Conservatives are calling for a £100,000, ring-fenced fund for road safety measures to lower the risks of deaths and injuries on Island roads.
Conservative Group Leader Cllr Dave Stewart, said: “We need to start planning to prioritise road safety now. We understand that the Council is struggling to make ends meet, but spending cuts should not come at the price of road safety. Our approach to the Budget is to prioritise keeping Islanders healthy & safe, and promote growth in our economy.”
The plans, outlined in a letter to Council Leader Ian Stephens, have been announced two weeks before councillors vote on the Island’s budget.

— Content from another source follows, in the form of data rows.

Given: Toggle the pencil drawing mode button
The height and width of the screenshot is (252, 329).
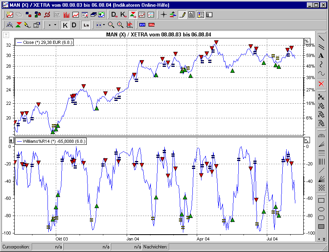Looking at the screenshot, I should pyautogui.click(x=182, y=15).
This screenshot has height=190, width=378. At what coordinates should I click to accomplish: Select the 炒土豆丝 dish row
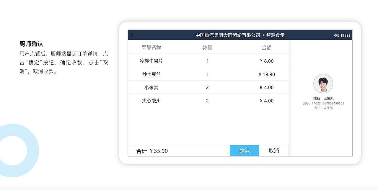click(151, 74)
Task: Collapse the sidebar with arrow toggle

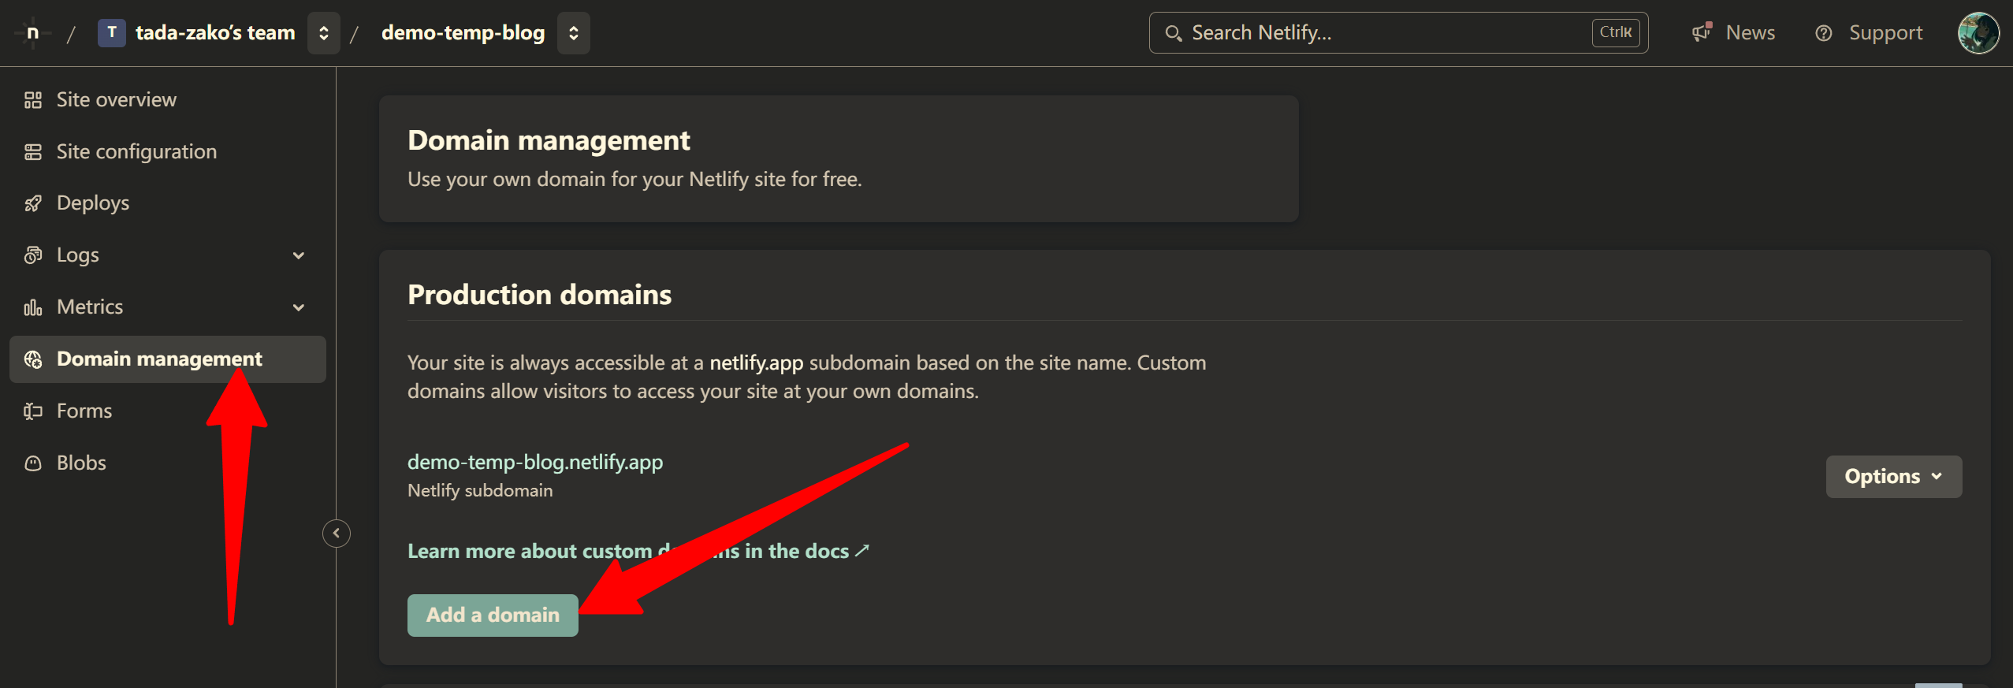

In the letter Cllr Bob Seely said: “We are not asking for millions – because it’s not feasible in the current climate – but we do believe that a fund of £100,000 per annum can help save life and prevent injuries.”
Conservatives believe that money for the fund can be found from savings they have identified in other areas of Council spending, such as the Special Responsibility Allowances, planning charges and postage costs. The Council has already identified over £1 million in savings from the PFI contract.
Conservative Councillors have been busy talking to residents through the Island about danger hotspots.
Cllr Bob Seely said he would highlight several danger areas in Central Wight. “In Rookley, there is a dangerous bend to the North of the village where there are regular accidents. In Chillerton, we need flashing signs around Chillerton School. We also need traffic calming at the southern end of the village. One of the residents told me that she felt her children were safer sailing across the Atlantic then walking down the street.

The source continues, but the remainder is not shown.